As Mr. Soros himself conceded Wednesday in Congressional testimony on derivatives, "the risks
involved are not always fully understood even by sophisticated investors, and I am one of them."
Geoffrey Bell, who runs his own investment company and is executive secretary of the Group of Thirty,
an academic and financial study group, said "P&G's business is toothpaste, not highly leveraged swaps.
It's one thing to hedge, but why were they leveraging up on such a scale? Hundreds of millions more
must have been at risk. How could the chief financial officer not know about something that size?"
Erik G. Nelson, P&G's chief financial officer, told analysts that P&G policy was to deal in "plain vanillatype swaps," and as interest rates rose in February "we started to realize there was an exposure that
those involved hadn't spotted prior to that."
P&G pinned the corporate responsibility on its treasurer, Raymond D. Mains, who has since been sent
on "special assignment." Mr. Artzt also pointed a finger at Bankers Trust and said P&G was
considering legal action against the company.
But Bankers Trust said senior P&G managers had rejected its recommendation to unwind the swaps
weeks ago.
A P&G spokeswoman was unable to say why Mr. Nelson was not taking any of the blame. She stressed
that the transaction was "speculative and goes outside the P&G policy of conservatively managing our
debt portfolio." Asked whether the company's treasury was expected to be a profit center.
So it would appear that Bankers Trust wrote a complex and speculative contract, the implications of
which went beyond the comprehension of P&G's financial officials at their headquarters far from Wall
Street in Cincinnati, and they asked no uncomfortable questions as long as the market was going up
and they were making money.
More shoes probably will drop. "I don't expect they'll be the only company to be hit like this," one New
York banker said. Indeed, Bankers Trust itself, trading aggressively on its own account, lost millions in
the same market turn but understood the risks.

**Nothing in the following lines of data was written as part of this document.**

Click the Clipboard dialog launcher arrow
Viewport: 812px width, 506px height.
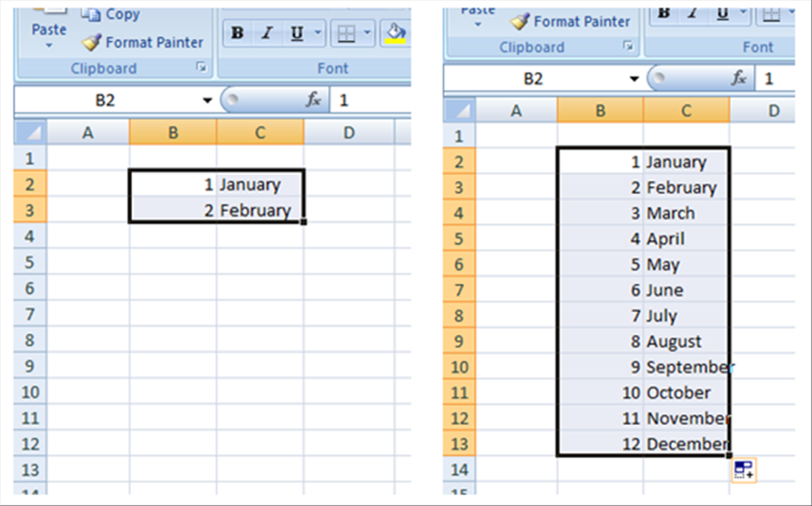pos(202,68)
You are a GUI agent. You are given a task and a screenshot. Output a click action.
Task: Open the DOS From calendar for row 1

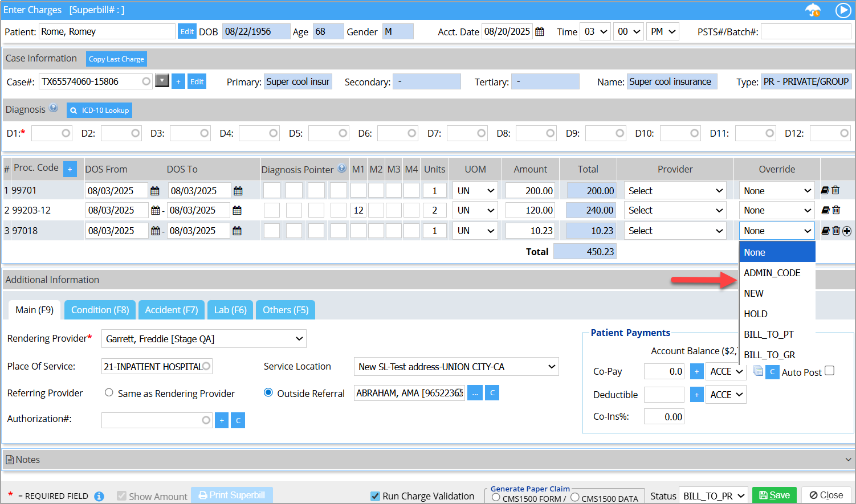pos(154,191)
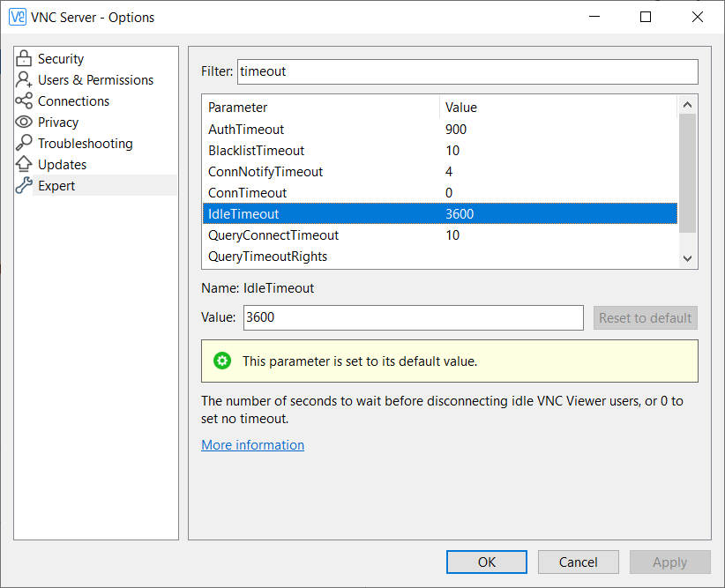Open the More information link

coord(252,445)
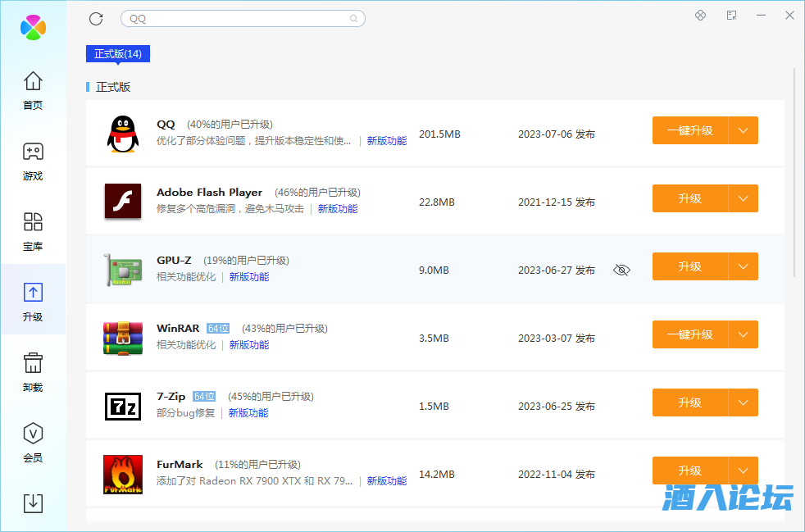
Task: Click the QQ penguin app icon
Action: coord(123,134)
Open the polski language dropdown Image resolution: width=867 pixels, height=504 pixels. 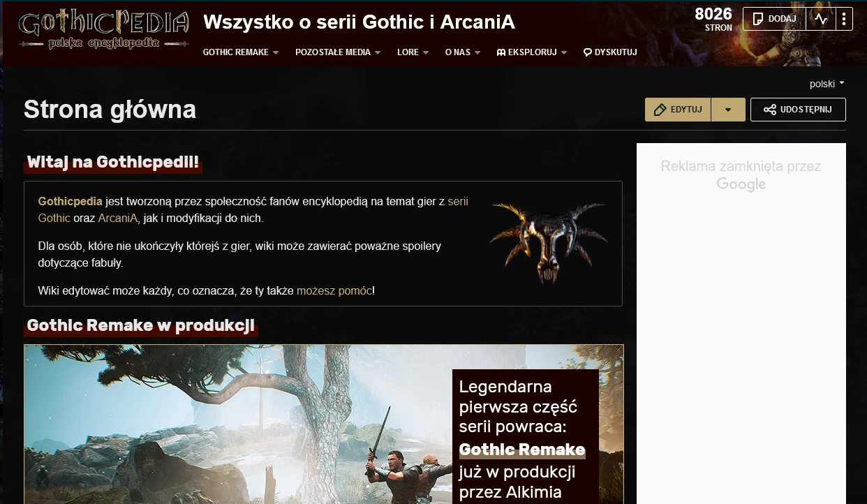tap(827, 84)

The lesson for those who don't has long been clear. In a speech in December, William J. McDonough,
president of the Federal Reserve Bank of New York, warned that top managements of financial and
nonfinancial companies have a responsibility to understand and constantly monitor derivative
markets when their companies are involved in them.
"People of my generation who are not astrophysicists have to strain to understand these products," Mr.
McDonough said. "To put it simply and directly, if the bosses do not or cannot understand both the
risks and the rewards in their products, their firm should not be in the business."